SUPPLIED DATA:
===
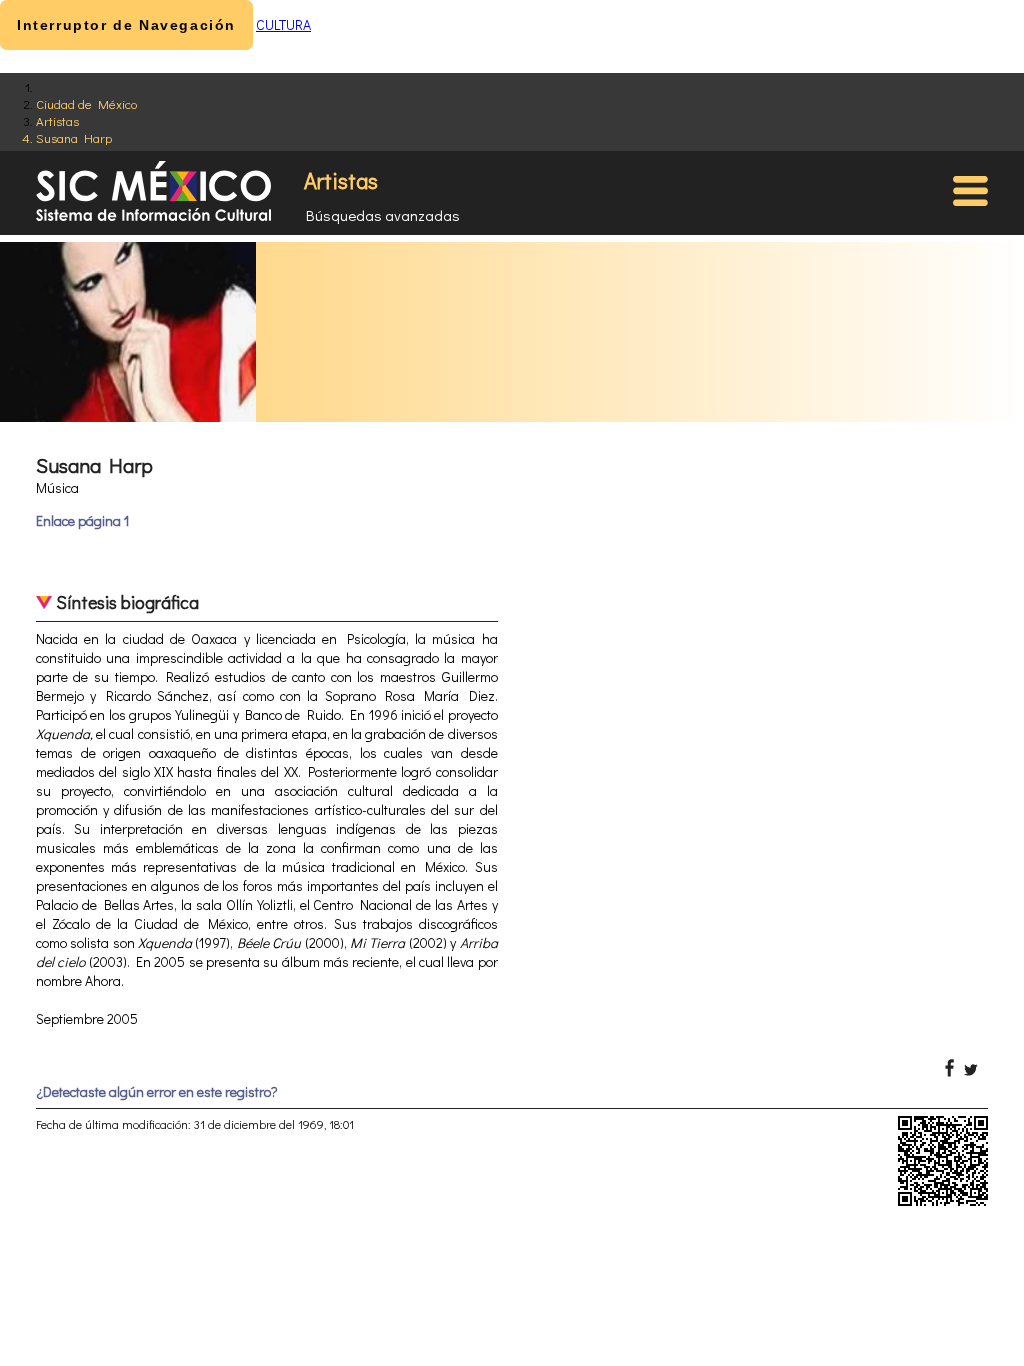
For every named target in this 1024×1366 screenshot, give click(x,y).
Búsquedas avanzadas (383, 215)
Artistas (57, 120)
===
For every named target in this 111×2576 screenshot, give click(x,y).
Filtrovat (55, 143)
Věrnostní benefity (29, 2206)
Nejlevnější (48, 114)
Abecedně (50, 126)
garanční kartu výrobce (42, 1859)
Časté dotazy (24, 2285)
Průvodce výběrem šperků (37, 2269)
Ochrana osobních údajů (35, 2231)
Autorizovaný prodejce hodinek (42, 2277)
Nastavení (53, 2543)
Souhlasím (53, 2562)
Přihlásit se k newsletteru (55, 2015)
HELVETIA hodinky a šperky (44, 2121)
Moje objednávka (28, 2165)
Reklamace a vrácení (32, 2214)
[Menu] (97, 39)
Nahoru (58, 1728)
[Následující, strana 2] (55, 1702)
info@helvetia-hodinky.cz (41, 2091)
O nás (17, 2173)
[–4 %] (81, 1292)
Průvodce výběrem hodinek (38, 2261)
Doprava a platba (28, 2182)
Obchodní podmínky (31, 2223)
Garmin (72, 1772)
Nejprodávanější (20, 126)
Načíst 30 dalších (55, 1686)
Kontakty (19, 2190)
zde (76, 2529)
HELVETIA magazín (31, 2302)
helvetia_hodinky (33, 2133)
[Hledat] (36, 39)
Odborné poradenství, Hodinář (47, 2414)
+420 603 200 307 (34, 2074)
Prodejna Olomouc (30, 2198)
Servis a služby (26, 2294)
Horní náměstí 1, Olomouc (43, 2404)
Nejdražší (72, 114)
===
Using the records above, write out exactly the lines between the one holding "O nás (17, 2173)" and the one holding "HELVETIA magazín (31, 2302)", inclusive; leave everything else out.

O nás (17, 2173)
[–4 %] (81, 1292)
Průvodce výběrem hodinek (38, 2261)
Doprava a platba (28, 2182)
Obchodní podmínky (31, 2223)
Garmin (72, 1772)
Nejprodávanější (20, 126)
Načíst 30 dalších (55, 1686)
Kontakty (19, 2190)
zde (76, 2529)
HELVETIA magazín (31, 2302)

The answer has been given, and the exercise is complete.